Warmer temperatures increase ground-level ozone so ozone pollution rises most often during the summer and on cloud-free days. Generating electricity and other sources of energy creates air pollution. Reducing energy use helps to improve air quality, curb greenhouse gas emissions, encourage energy independence and save money, according to the ALA.


Some environmental regulations put in place by the Obama administration are facing pushback from the Trump administration as Pruitt has rolled back on several environmental protections. Amid ethic violations investigations, Pruitt has also signed a controversial new rule that requires that the EPA only use data that is publicly available.

Jonathan R. Nash, a law professor at Emory University that specializes in environmental law said, “The Clean Air Act itself has been very important since its enactment around 50 years ago in improving air quality across the country. That said, some air quality problems remain. Congress has from time to time amended the Clean Air Act to try to address some of those problems.”

Reports have shown that climate change will increase the number of bad air days across the U.S. Despite the rollbacks, state governments still have some power to regulate pollution on their own terms.

“The federal law mostly preempts (with limited exceptions) state regulation of automobile emissions. In other areas, the Clean Air Act sets a ‘floor’ on environmental regulation; in those settings, states are free to enact laws that seek to attain more (but not less) environmental protection than the federal law,” Nash said.

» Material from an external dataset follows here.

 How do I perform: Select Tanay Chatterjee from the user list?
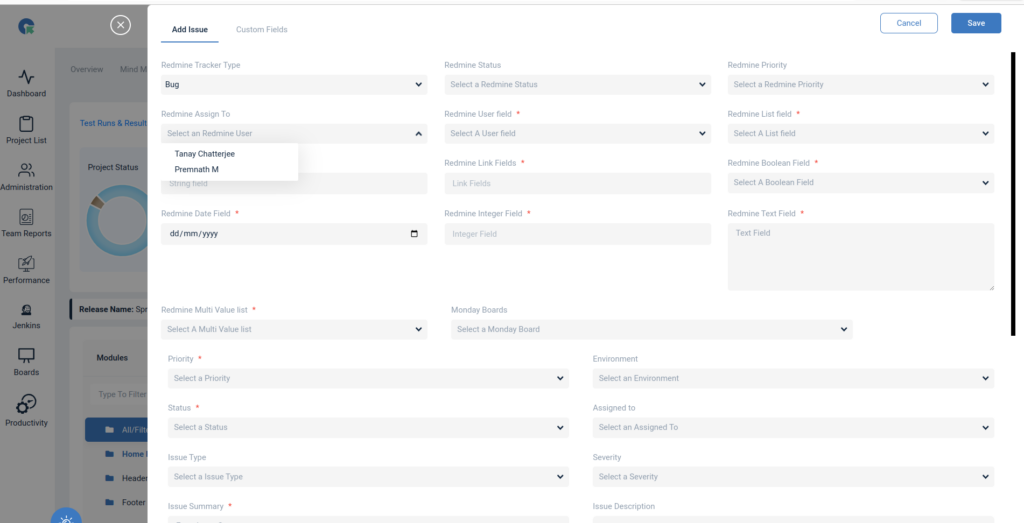(205, 154)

This being said, states have shown their willingness to uphold environmental standards. When Trump left the Paris Climate Accord, cities, states and companies announced their commitment to the accord in spite of Trump’s decision.

Nash said, “I don’t think it’s accurate to say that Administrator Pruitt is trying to reverse, or even can reverse, the Clean Air Act. The Clean Air Act is a statute, and the EPA administrator can’t repeal a statute; only Congress can.”

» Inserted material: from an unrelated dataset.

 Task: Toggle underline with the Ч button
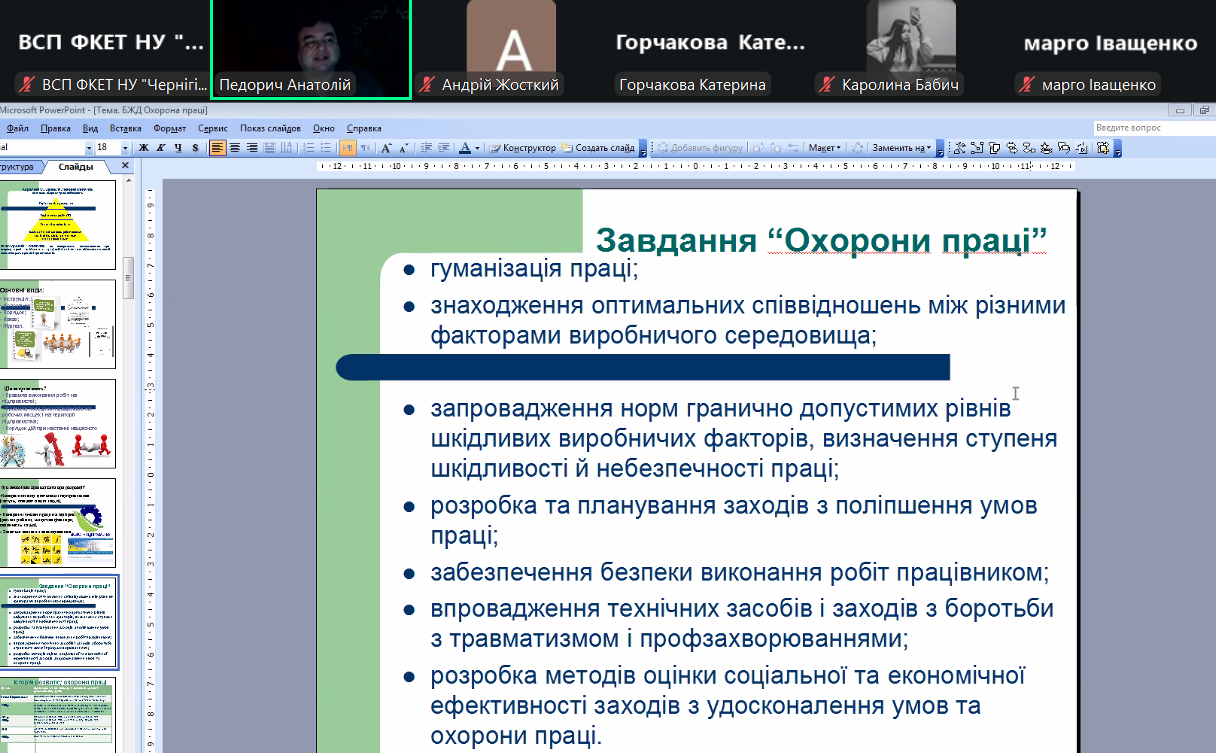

Congress can sometimes empower the EPA to enact regulations under a statute. However, the statute sometimes gives EPA leeway to make certain policy decisions.

“The statutes generally require EPA to consider environmental benefits, although they often also tell EPA to consider (or give EPA the freedom to consider) other factors, such as economic impacts. At the end of the day, EPA can’t act inconsistently with the governing statute,” Nash said.
Still, the rollbacks have sparked controversy and concern from environmental groups and activists. Jeffrey Lewis Lazarus, a political science professor at Georgia State, said that it is ultimately up to congress to make sure that the EPA is doing their job right.

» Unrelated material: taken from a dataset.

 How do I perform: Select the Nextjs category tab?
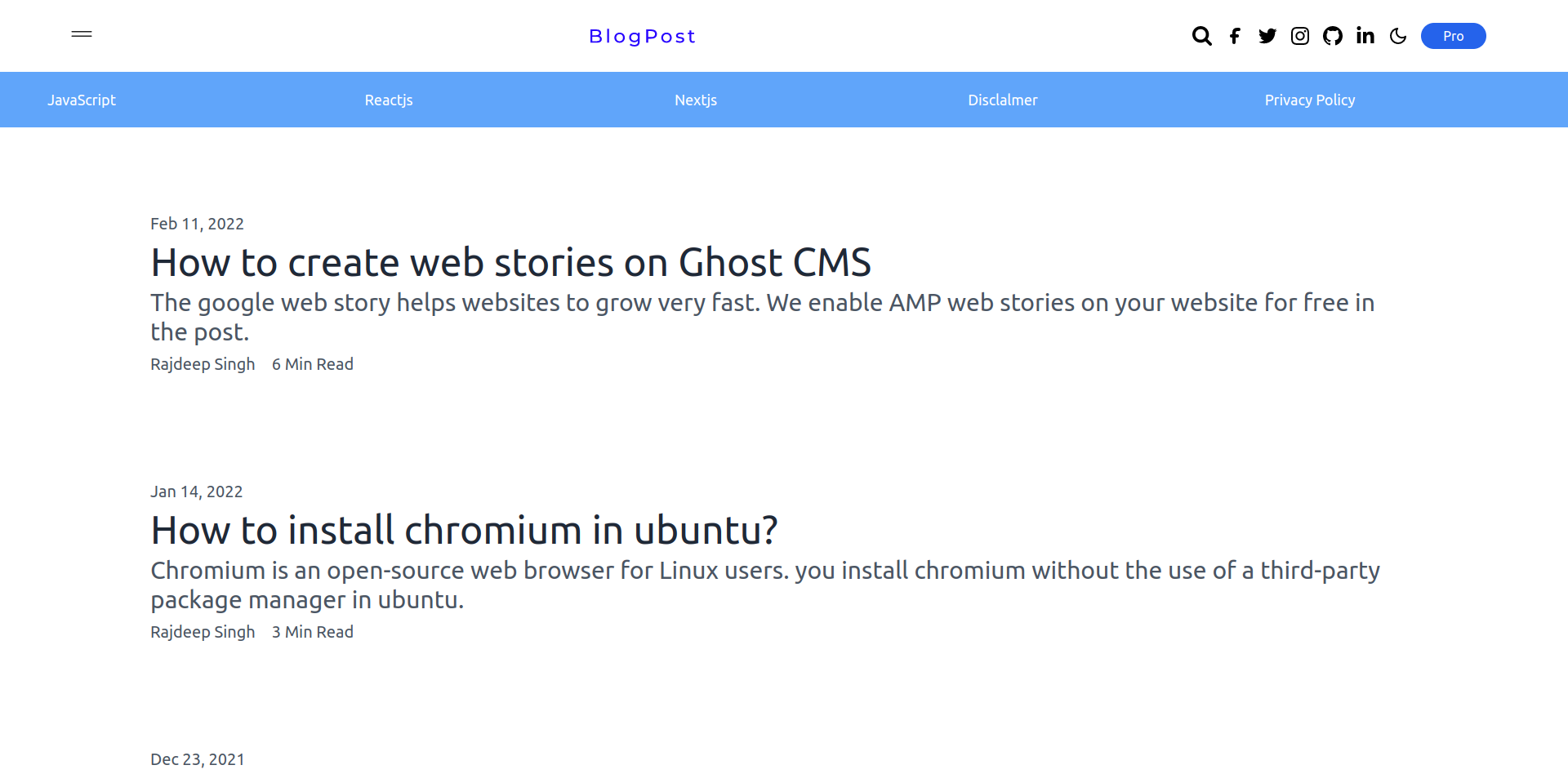[696, 100]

“There are a couple of thing preventing Congress from stepping in here. First, many of Congress’ remedies for fixing the bureaucracy are slow-moving; second is that Congress has to actually *want* to step in. With Republican majorities in both chambers, and many Republican voters and members of Congress skeptical of climate change science, it’s doubtful they’ll step in in this situation,” Lazarus said.

“The Clean Air Act must remain intact and enforced to enable the nation to continue to protect all Americans from the dangers of air pollution,” Reddick said.

This law has driven improvements in air quality for nearly 50 years that the ‘State of the Air’ 2018 continue to document.

“The American Lung Association will continue to fight the actions of the current administration to reverse and reduce protections in place,” Reddick said.